:: Exercise directions ::
Nothing after the line with "Click the GSM6893079 track label" belongs in the copy; extract the lines below from the top through that line, pictures left out.
----- Material for this task -----
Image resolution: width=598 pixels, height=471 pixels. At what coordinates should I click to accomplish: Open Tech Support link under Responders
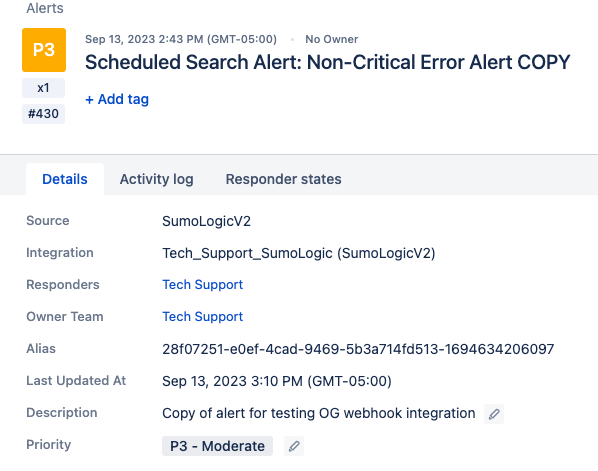[x=203, y=285]
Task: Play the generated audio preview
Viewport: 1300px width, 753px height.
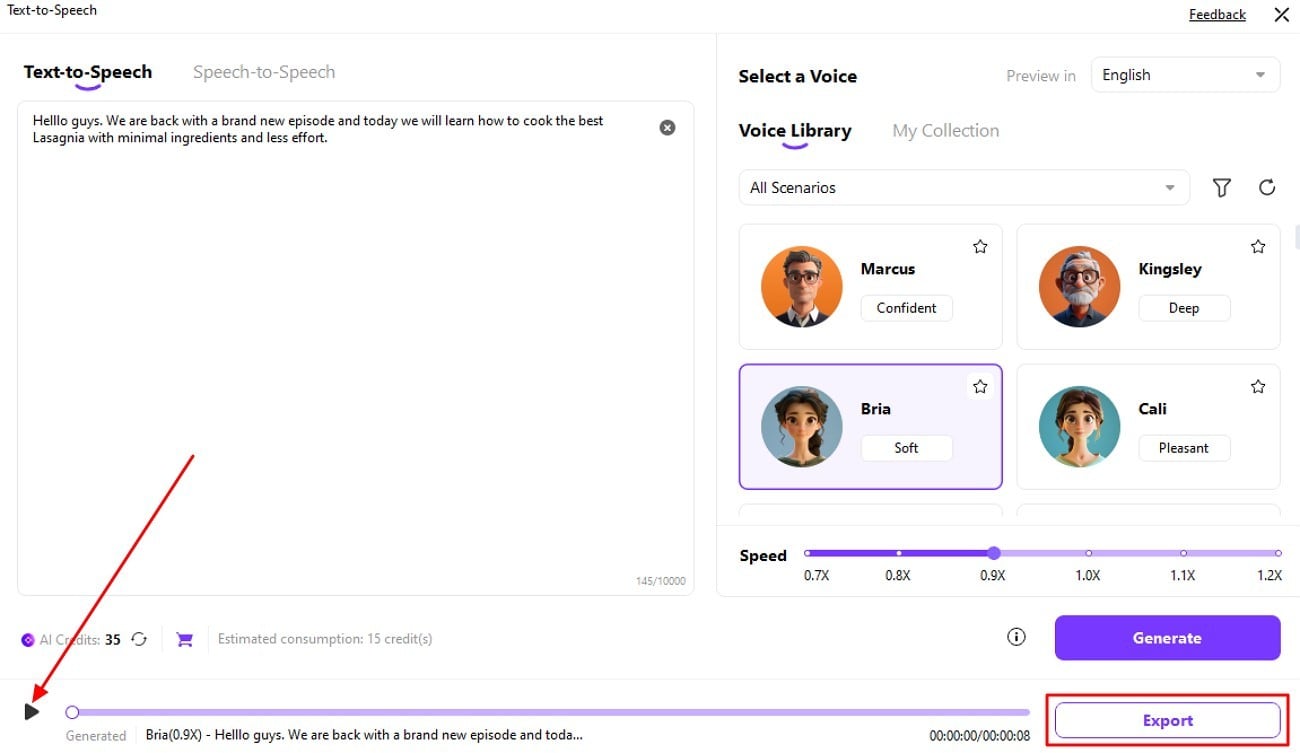Action: pos(32,711)
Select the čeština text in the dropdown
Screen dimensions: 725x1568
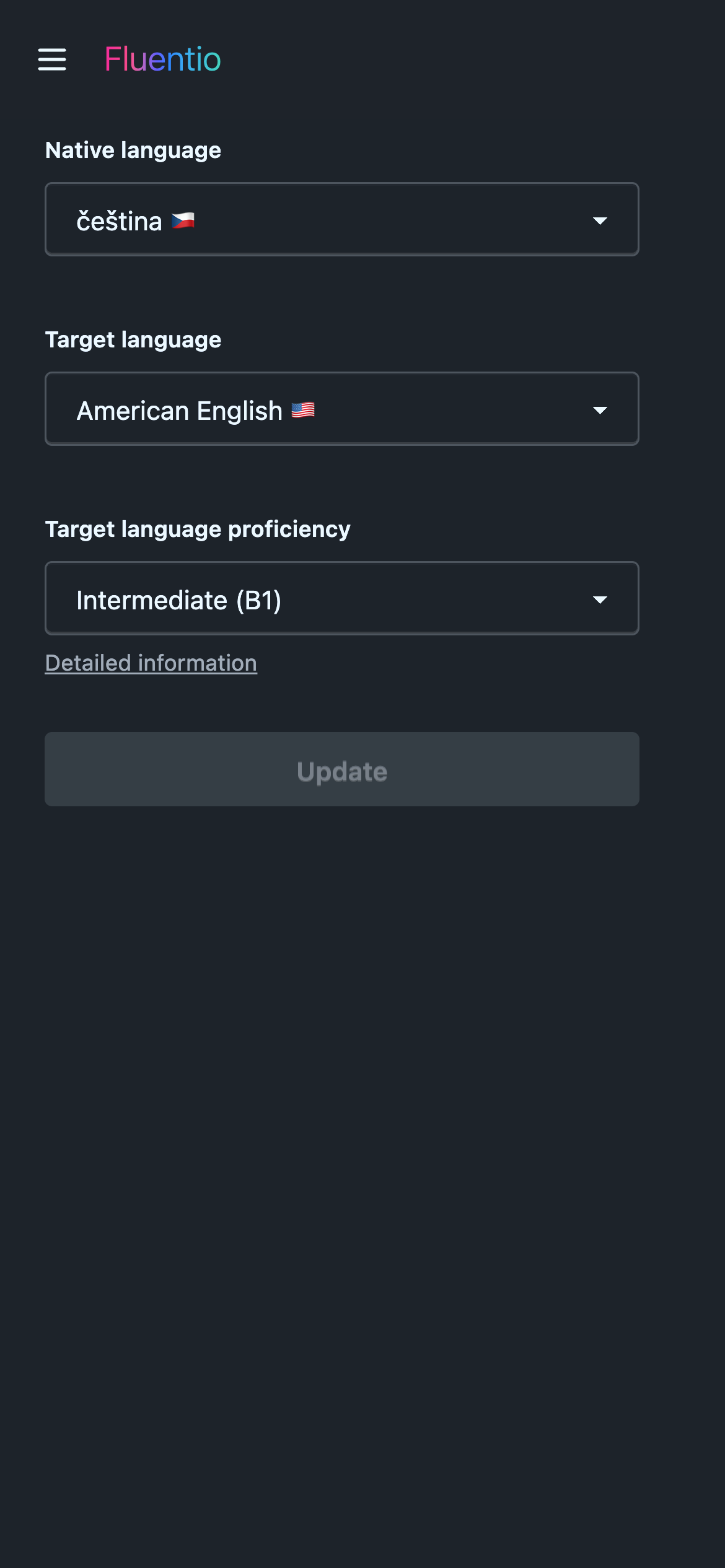(x=119, y=221)
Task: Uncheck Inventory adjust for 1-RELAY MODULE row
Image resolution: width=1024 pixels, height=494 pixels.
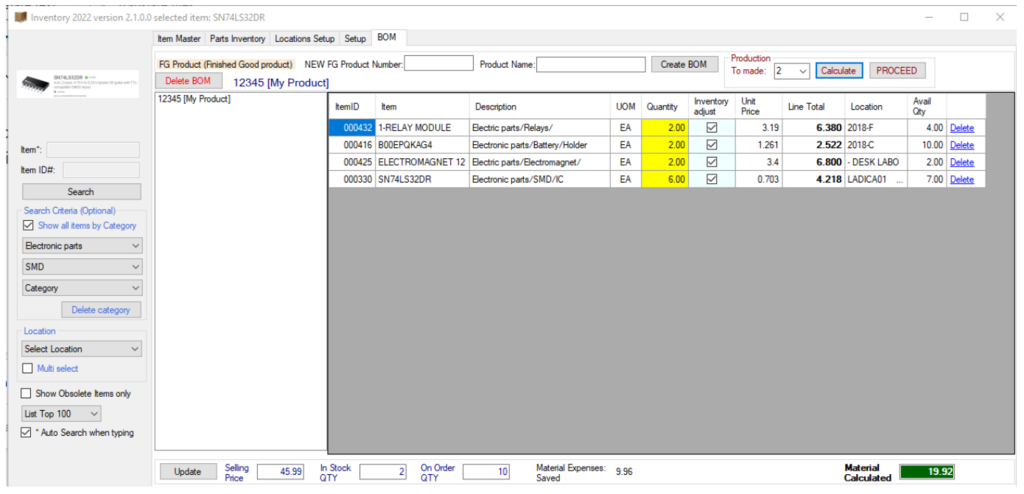Action: point(711,128)
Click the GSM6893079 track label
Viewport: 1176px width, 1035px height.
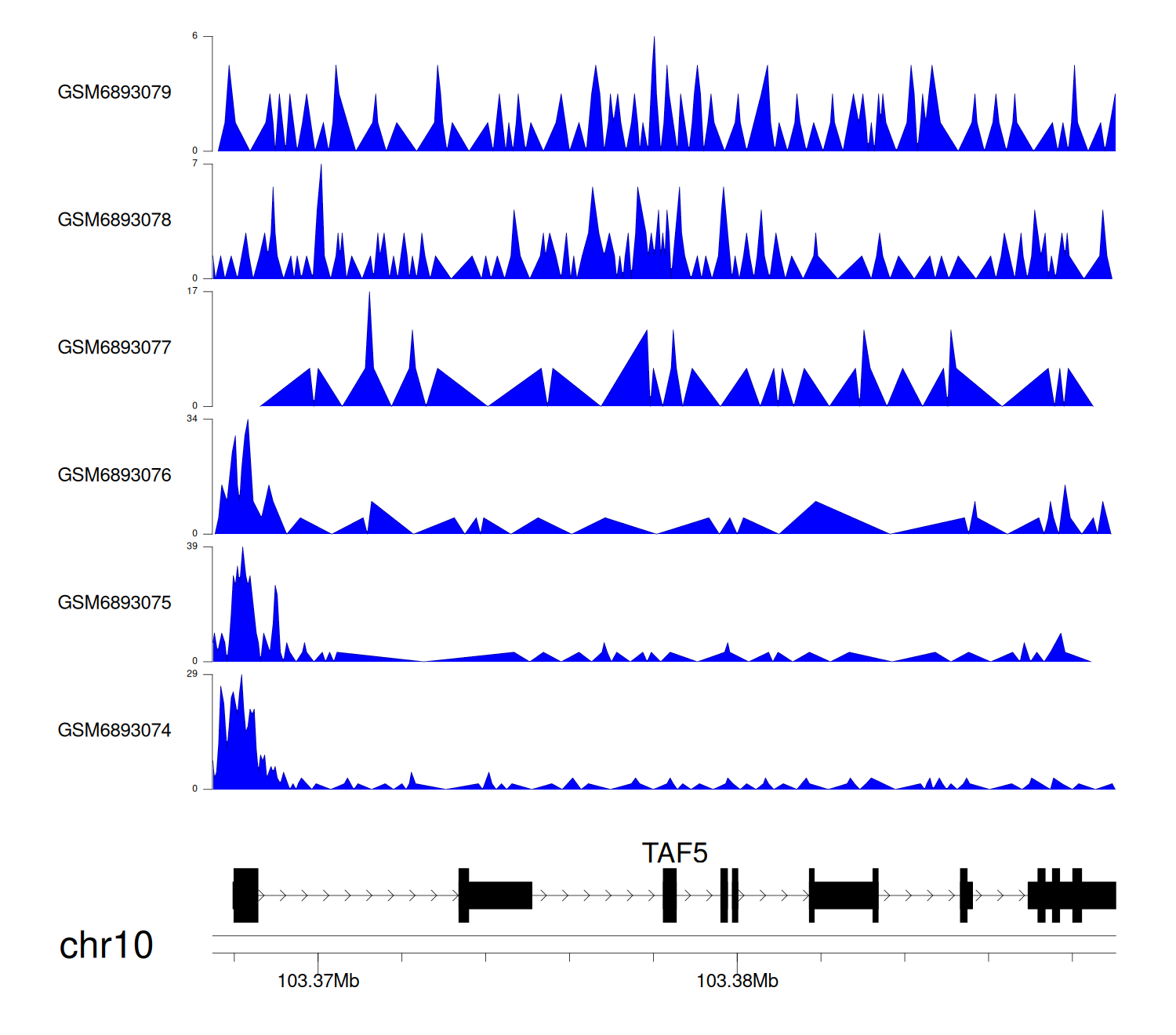(114, 93)
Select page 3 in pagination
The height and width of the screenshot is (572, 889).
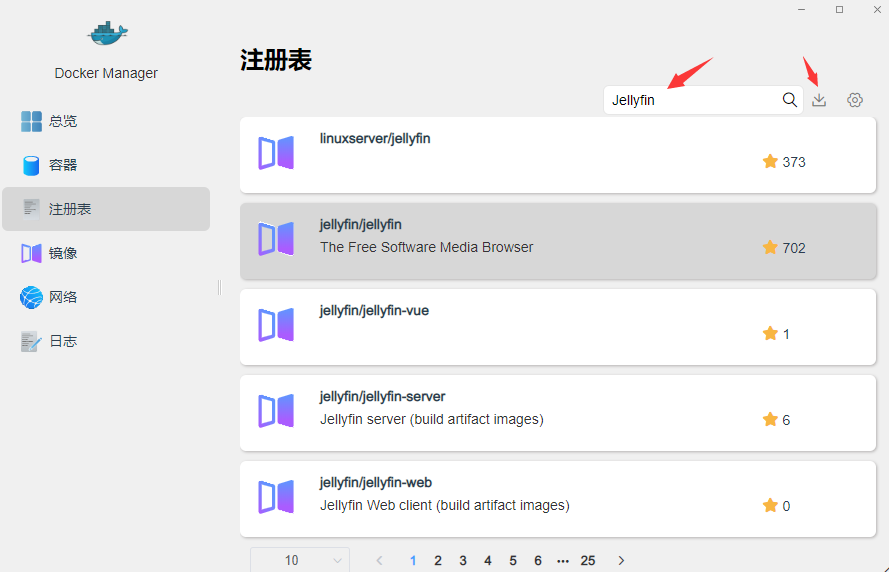click(463, 560)

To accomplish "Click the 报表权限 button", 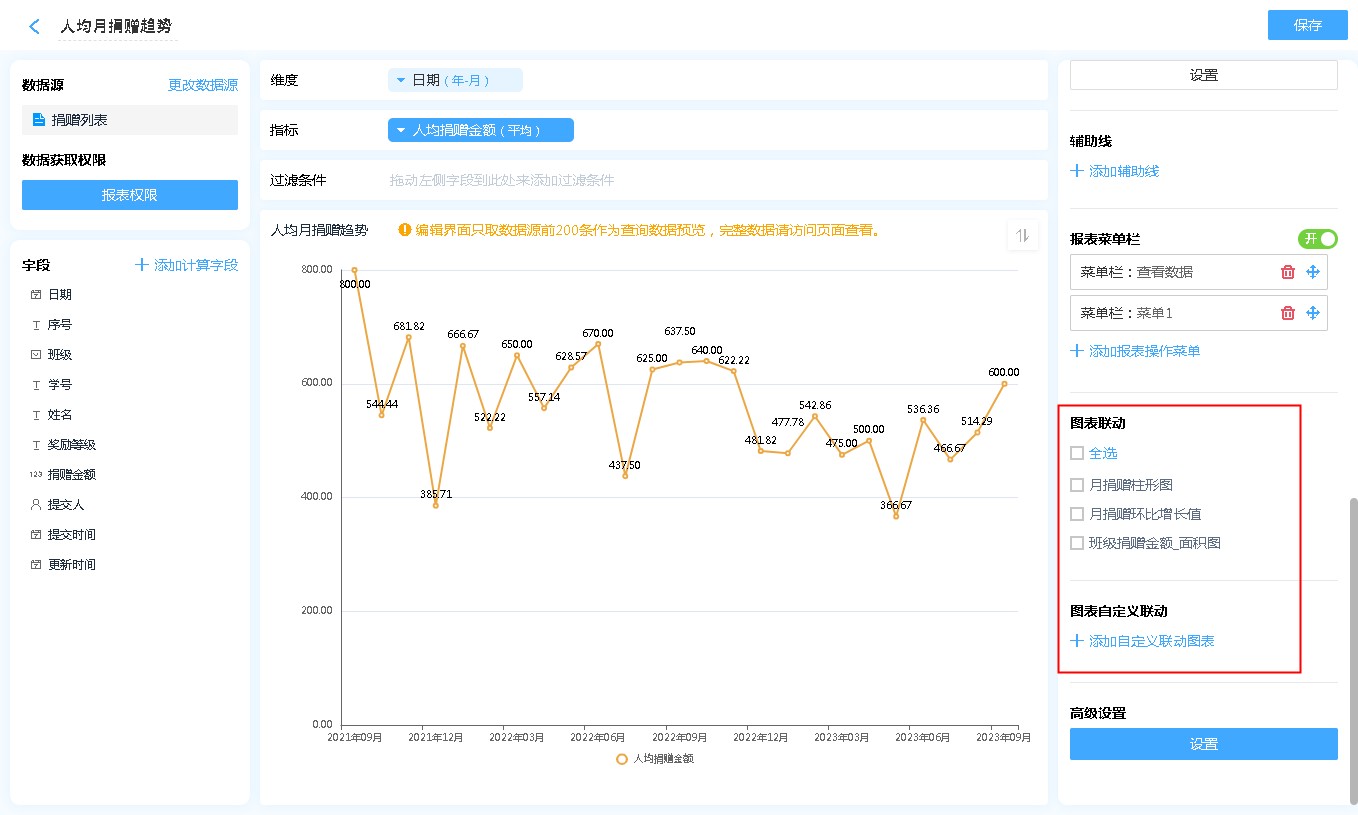I will [x=130, y=195].
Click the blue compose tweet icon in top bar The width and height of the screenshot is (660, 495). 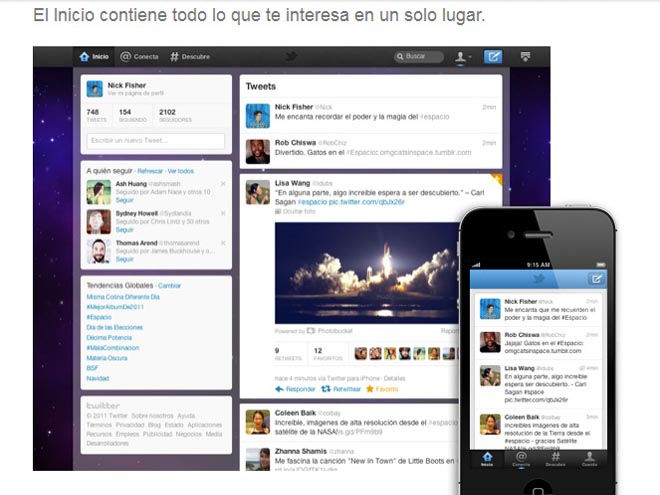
-----
:: Written answer ::
Image resolution: width=598 pixels, height=471 pixels. At what coordinates should I click to accomplish: Open Tech Support link under Responders
[x=203, y=285]
Task: Play the generated audio preview
Viewport: 1300px width, 753px height.
Action: pos(32,711)
Select the čeština text in the dropdown
Screen dimensions: 725x1568
(x=119, y=221)
Task: Uncheck Inventory adjust for 1-RELAY MODULE row
Image resolution: width=1024 pixels, height=494 pixels.
Action: point(711,128)
Click the GSM6893079 track label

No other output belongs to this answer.